What kind of racism was this? To borrow from Chris Rock: is this ‘burning-cross’ racism? I don’t think so – nor is it ‘fetch-me-some-lemonade’ racism. It’s a racism that makes you question your heritage, and your right to belong to the country you were born in.

It was this type of racism that led me to start question my identity aged just three – I vividly remember trying to scrub the pigment off my skin in the bath, because I thought I couldn’t belong if my skin was a different colour to my heroes’. 

We now live in an age where race surfaces in the news almost daily. One story that particularly surprised me was that of Bo Bice, an American Idol runner up. Bo was waiting in a fast food restaurant when an employee asked her colleague which customer to give the food too. The colleague replied: “The white boy over there”.

Later, he declared to Facebook that he had been the victim of racial prejudice. If he were to then give an interview in which he broke down in tears before turning to the camera and declaring, “America, you should be ashamed”, then I guess he’s having trouble climbing over a rather different mountain top.

But I do not profess to be skilful at drawing parallels through excerpts of Martin Luther King speeches – nor do I even comically seek to compare Bristol in 2017 to the Deep South in 1968, for I’m very aware of the distinct ecosystems in which they exist.

The ‘scientification’ of race during the Enlightenment was cultivated in the Caribbean and North America through the capture and forced labour of African Slaves. And although the UK owes our economic, political and cultural development to exploitation, unlike America, we never had African men slaving away in the mills. Instead, we outsourced them to another continent. This key difference can partially explain the differing attitudes towards race across the Atlantic. 

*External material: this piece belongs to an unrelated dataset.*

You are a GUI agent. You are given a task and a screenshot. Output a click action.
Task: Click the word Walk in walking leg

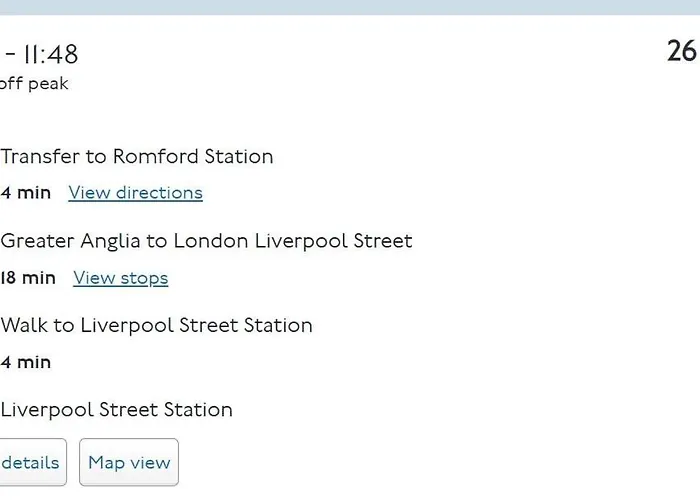[24, 325]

Though I know my history, I’m writing as an 18-year old British boy from SE London who has suddenly been reminded of the parameters of his identity.

I may be black, I may be white, I may be mixed: but what is duality and difference if it is not choice and beauty? Big lips, open nostrils, bulgy eyes, melanin-stricken skin, and yet I’m British and proud – something you may never have to declare if you’re a little whiter, but if you’re a few shades darker on the Homebase colour chart, you can never escape.   

Situations like these offer a moment to remember that the most interesting thing about any of us is not something that can be judged from afar, or even confirmed upon close physical inspection. It’s our personalities, our quirks and our humour that define us.

So, to that one girl who made the comment, and the others that began to chant: heed this message from a man who has battled against the ignorance you so faithfully represent. In the words of Former President Barrack Obama: “There are white folks, and then there are ignorant motherf*ckers like you”.